Getting ahead of yourself here, Lily. He’s offering you a cappuccino, not a night of wild, head-banging sex! It was just coffee, she reasoned.
‘Yes.’ Too keen, Lily. She gave a smile. ‘I’m not meeting Sam until half four.’
His dark brows twitched into a line above his masterful nose. ‘Is Sam your boyfriend?’
‘A friend,’ she said. And it wasn’t a lie: Samantha Jane was a friend, the first one she’d made at the drama college. Sam wouldn’t mind if she was late; Sam would approve. She often lectured Lily on her love life, or lack of it.
‘You have to stop being so picky,’ Sam had told her. ‘Look at me—I’ve lost count of the number of frogs I’ve kissed but when my prince comes along I’ll recognise the difference, and actually frogs can be fun.’

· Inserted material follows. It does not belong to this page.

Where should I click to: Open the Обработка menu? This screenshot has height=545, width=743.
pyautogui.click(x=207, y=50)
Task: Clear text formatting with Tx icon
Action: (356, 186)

An hour later Lily and Benedict were still sitting in a cubicle in a small coffee shop and she couldn’t remember what they’d talked about. But she had made him laugh, and he had made her feel smart and sexy. He thought she was funny so she was. After the first five minutes she had relaxed and lowered her guard as their conversation moved from literature, to politics, to her favourite ice cream, to her drama school course and the great opportunity that had recently fallen in her lap. It was only later she’d realised that he’d hardly told her a thing about himself, but then it was, oh, so easy to be wise with hindsight.
‘So I’m going to see you on the big screen?’ Elbows on the table, he’d leant forward, his interest seeming genuine and unfeigned. He had ignored all the women who had eyed him up, not even seeming to notice them. It seemed he only had eyes for her and Lily was flattered. If she’d been a cat, she’d have purred.
‘A small part.’
‘I’m not sure actresses are meant to be self-deprecating.’
‘I’m not, just factual. It’s a small part.’
‘But the TV drama, that’s the lead?’
‘I’ve been really lucky.’
‘You could do with a few lessons in self-publicity.’
She looked at him through her lashes and asked huskily, ‘Are you offering?’
His slow smile made her insides melt and her heart race even faster.
Over her third cup of coffee, looking into his electric-blue eyes, Lily made the dizzying discovery that it was potentially addictive having a man look at you with undisguised desire. Especially when the man in question had, for a large part of your life, represented the perfect ideal and you’d spent your life measuring other men against him—inevitably they had fallen short.
Could that be why she’d still not had a single serious relationship?
The possibility drifted into her head and then was gone because he had caught her hand and, holding it between his thumb and forefinger, was massaging the pad of her palm. The light arabesques sent deep tremors through her body. What she was feeling bore no resemblance to any teenage crush. It bore no resemblance to anything she had felt or imagined feeling.
She didn’t even know she’d closed her eyes until he spoke in his deep husky voice.
‘I have a room.’
She didn’t say anything; she couldn’t.
Her voice sounded throaty and deep, unfamiliar to her own ears, when she finally managed a response: ‘Yes.’